Reuters reported that the United States and its allies were discussing the coordinated release of between 60 and 70 million barrels of crude in response to the latest moves in oil prices, which were prompted by fears of supply disruption after the Russian invasion of Ukraine.
Russia's crude oil exports average 4 to 5 million barrels daily, plus another 2 to 3 million barrels daily of oil products. These flows, however, have been disrupted after the West slammed a barrage of sanctions on Moscow, including suspending several banks from the SWIFT international system.
The sanctions have sent commodity traders reeling, with some buyers shunning Russian oil, Reuters reported, and others finding it difficult to pay for the cargo and find tankers to transport them. Meanwhile, the UK has closed its ports to all Russian or Russia-related vessels, the report also said.

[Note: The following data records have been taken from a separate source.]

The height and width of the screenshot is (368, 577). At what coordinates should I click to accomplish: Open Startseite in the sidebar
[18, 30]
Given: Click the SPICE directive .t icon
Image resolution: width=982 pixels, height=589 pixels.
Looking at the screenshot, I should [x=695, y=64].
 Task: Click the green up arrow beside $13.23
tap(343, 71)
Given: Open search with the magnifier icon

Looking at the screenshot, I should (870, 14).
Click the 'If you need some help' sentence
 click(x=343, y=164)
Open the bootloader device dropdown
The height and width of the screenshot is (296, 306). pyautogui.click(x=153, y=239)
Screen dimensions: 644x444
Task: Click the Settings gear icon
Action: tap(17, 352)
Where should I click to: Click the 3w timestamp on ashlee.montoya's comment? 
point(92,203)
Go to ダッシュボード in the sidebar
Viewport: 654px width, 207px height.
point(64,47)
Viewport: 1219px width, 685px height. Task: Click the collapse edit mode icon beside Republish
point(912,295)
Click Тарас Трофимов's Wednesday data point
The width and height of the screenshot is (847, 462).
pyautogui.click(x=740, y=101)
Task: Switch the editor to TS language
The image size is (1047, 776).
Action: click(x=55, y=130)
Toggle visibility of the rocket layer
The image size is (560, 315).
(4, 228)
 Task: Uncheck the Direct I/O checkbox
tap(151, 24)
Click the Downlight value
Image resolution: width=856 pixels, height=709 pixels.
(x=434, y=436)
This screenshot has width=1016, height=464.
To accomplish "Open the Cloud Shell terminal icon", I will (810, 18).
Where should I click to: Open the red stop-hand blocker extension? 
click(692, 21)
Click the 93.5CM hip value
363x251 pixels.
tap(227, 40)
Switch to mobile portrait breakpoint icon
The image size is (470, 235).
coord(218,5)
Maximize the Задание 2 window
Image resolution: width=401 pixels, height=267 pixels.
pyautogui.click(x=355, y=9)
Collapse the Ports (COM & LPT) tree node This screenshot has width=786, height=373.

So far, the West has not resorted to direct sanctions on Russia's oil and gas industry, but according to White House press secretary Jen Psaki, these are not off the table, either. These, however, could have "extreme consequences for the world energy markets, particularly ours and Europe's," Psaki said.
Meanwhile, prices at the pump across the United States continue to rise. According to the AAA, the average per gallon of regular at $3.610, up by $0.06 in a day. In Los Angeles, the average gas price has broken a new record, reaching $4.89 this week. The average for the state, according to the AAA, stood at $4.827 per gallon.
With regards to the planned concerted release of oil reserves, "It should have a significant psychological effect on oil market sentiment, because it would signal to the market that the main oil-consuming nations are determined to try to prevent a further spike in oil prices," FG Energy analysts wrote in a note.